■ **REQUIREMENT**
A verbatim reproduction of the lines below, from the line containing "Reviews (153, 97)" through the line containing "Image Compressor to 50kb (731, 2350)", both ends included, is the whole required output.

(EXERCISE DATA)

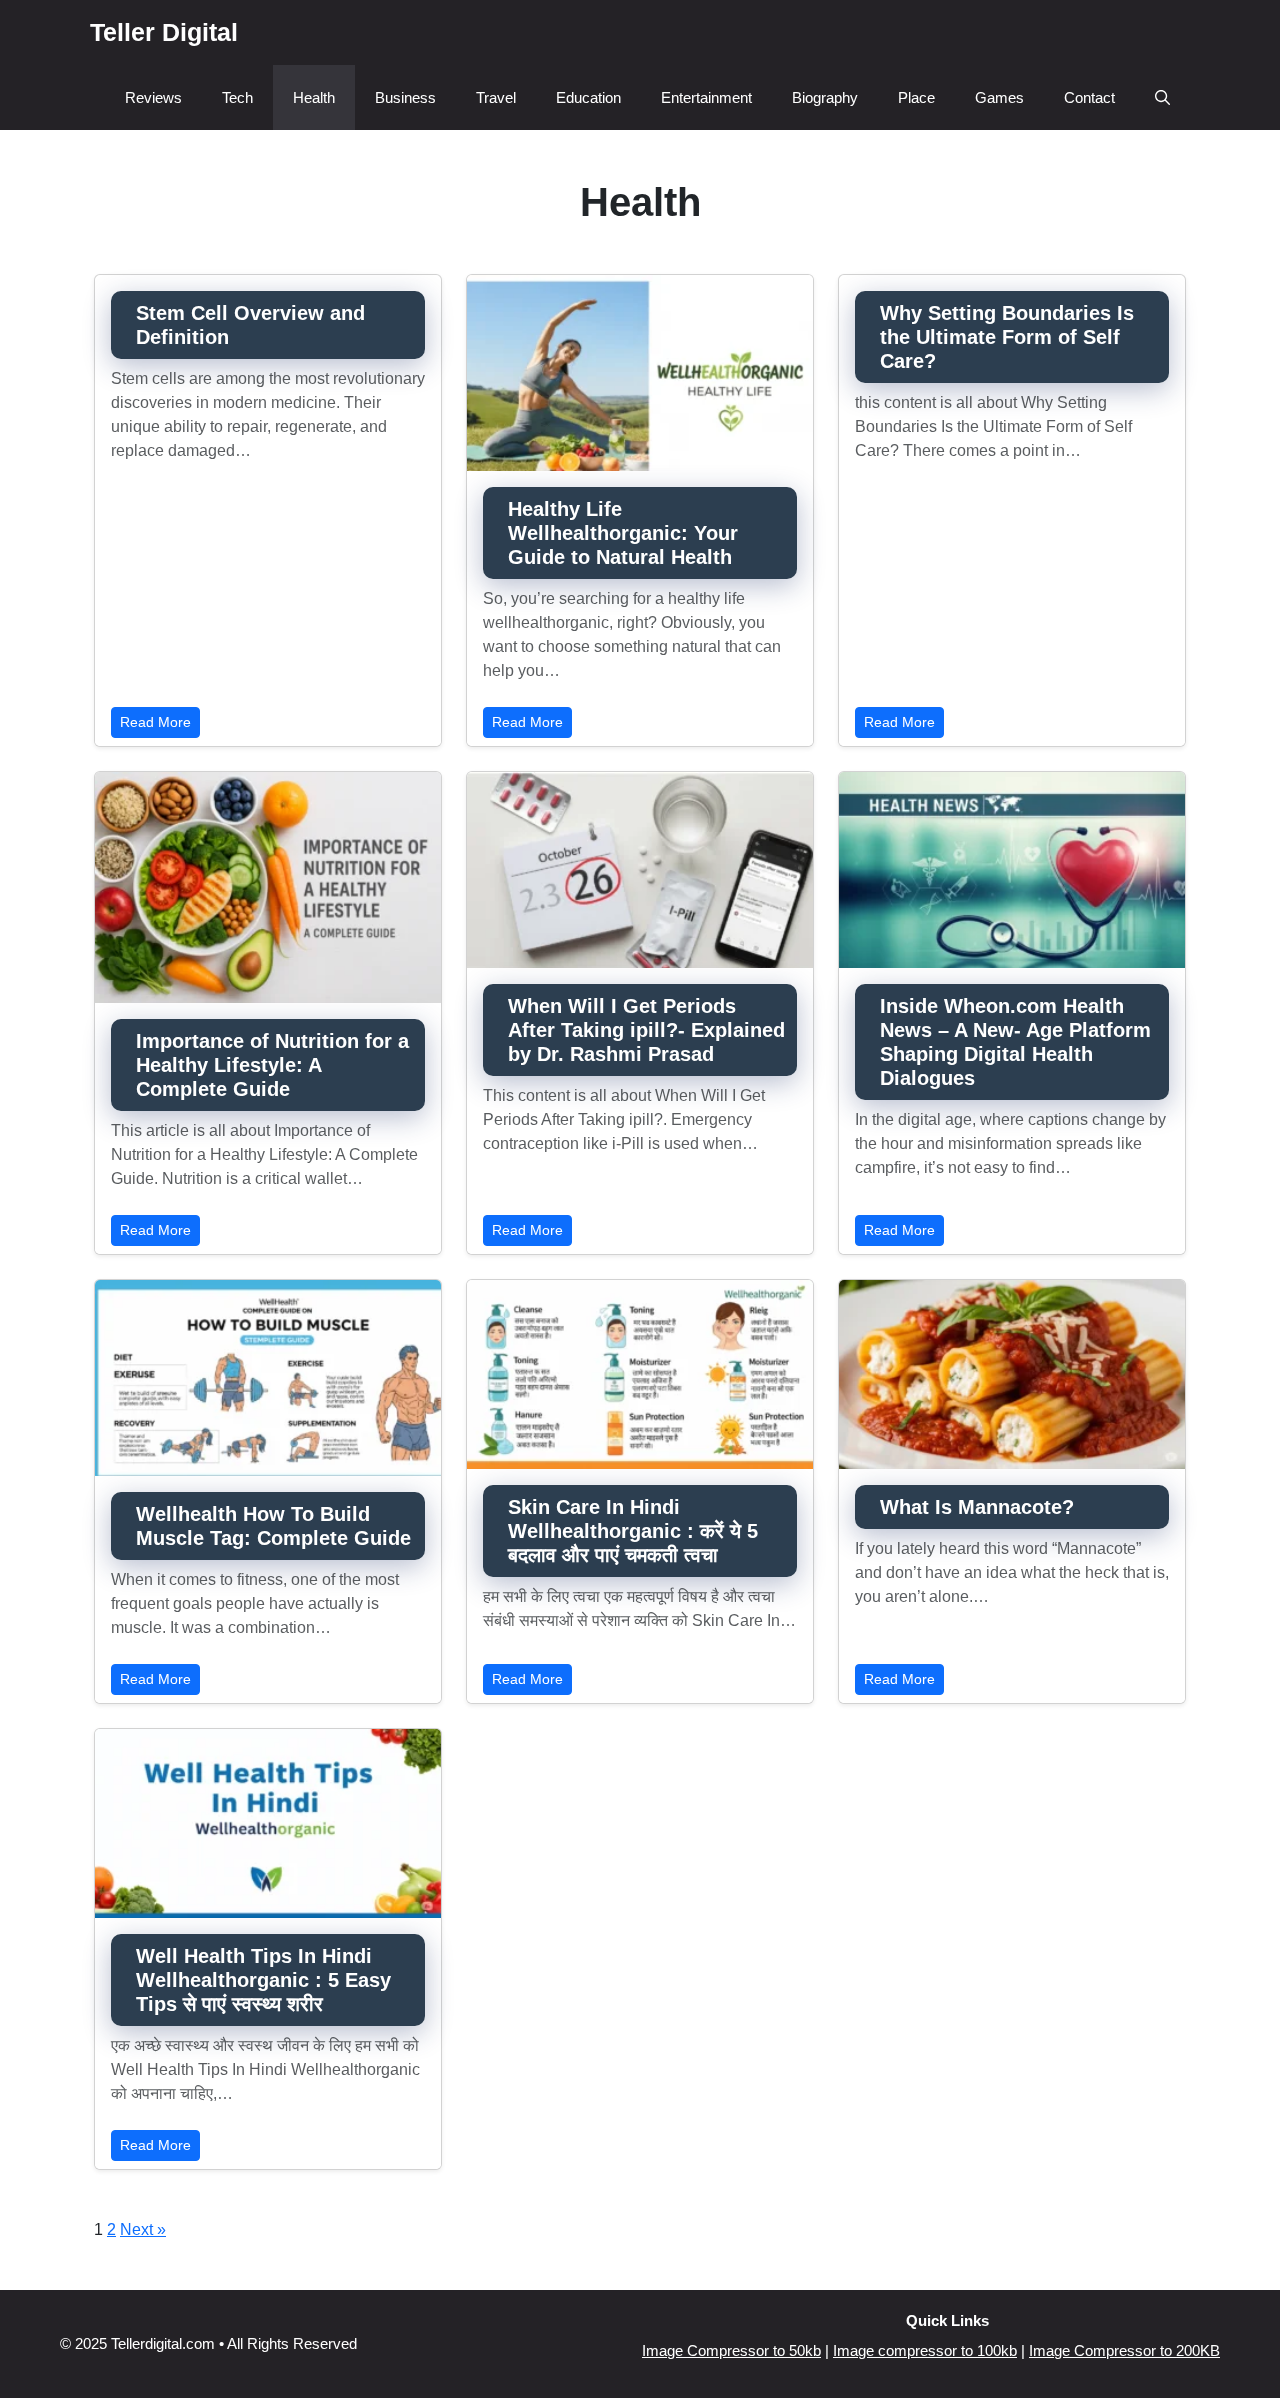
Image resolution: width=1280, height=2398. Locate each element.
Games (999, 97)
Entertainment (706, 97)
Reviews (153, 97)
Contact (1089, 97)
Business (405, 97)
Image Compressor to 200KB (1124, 2350)
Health (314, 97)
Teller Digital (164, 32)
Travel (496, 97)
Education (588, 97)
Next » (143, 2229)
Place (916, 97)
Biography (825, 97)
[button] (1162, 97)
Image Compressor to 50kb (731, 2350)
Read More (155, 722)
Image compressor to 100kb (925, 2350)
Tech (237, 97)
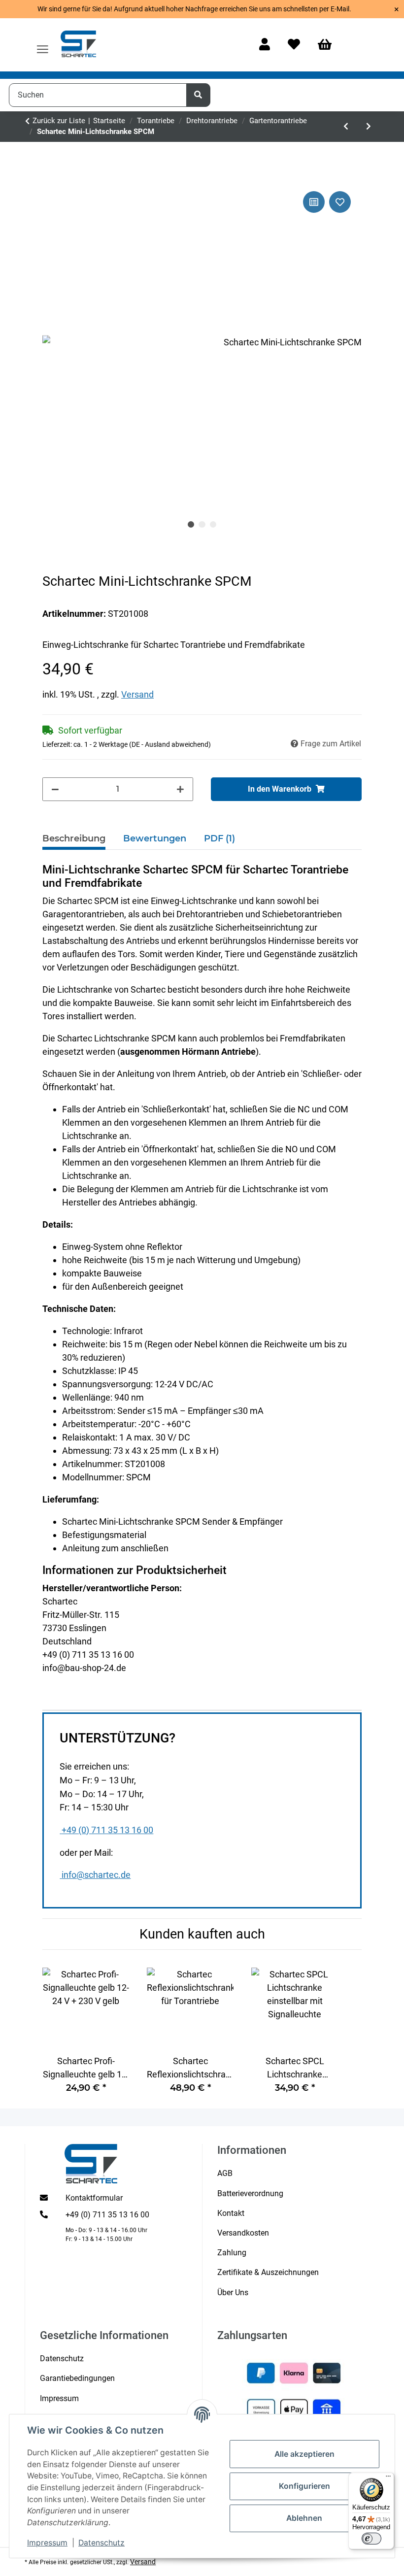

(End EXERCISE DATA)

■ **YOUR RESPONSE**
Reviews (153, 97)
Contact (1089, 97)
Business (405, 97)
Image Compressor to 200KB (1124, 2350)
Health (314, 97)
Teller Digital (164, 32)
Travel (496, 97)
Education (588, 97)
Next » (143, 2229)
Place (916, 97)
Biography (825, 97)
[button] (1162, 97)
Image Compressor to 50kb (731, 2350)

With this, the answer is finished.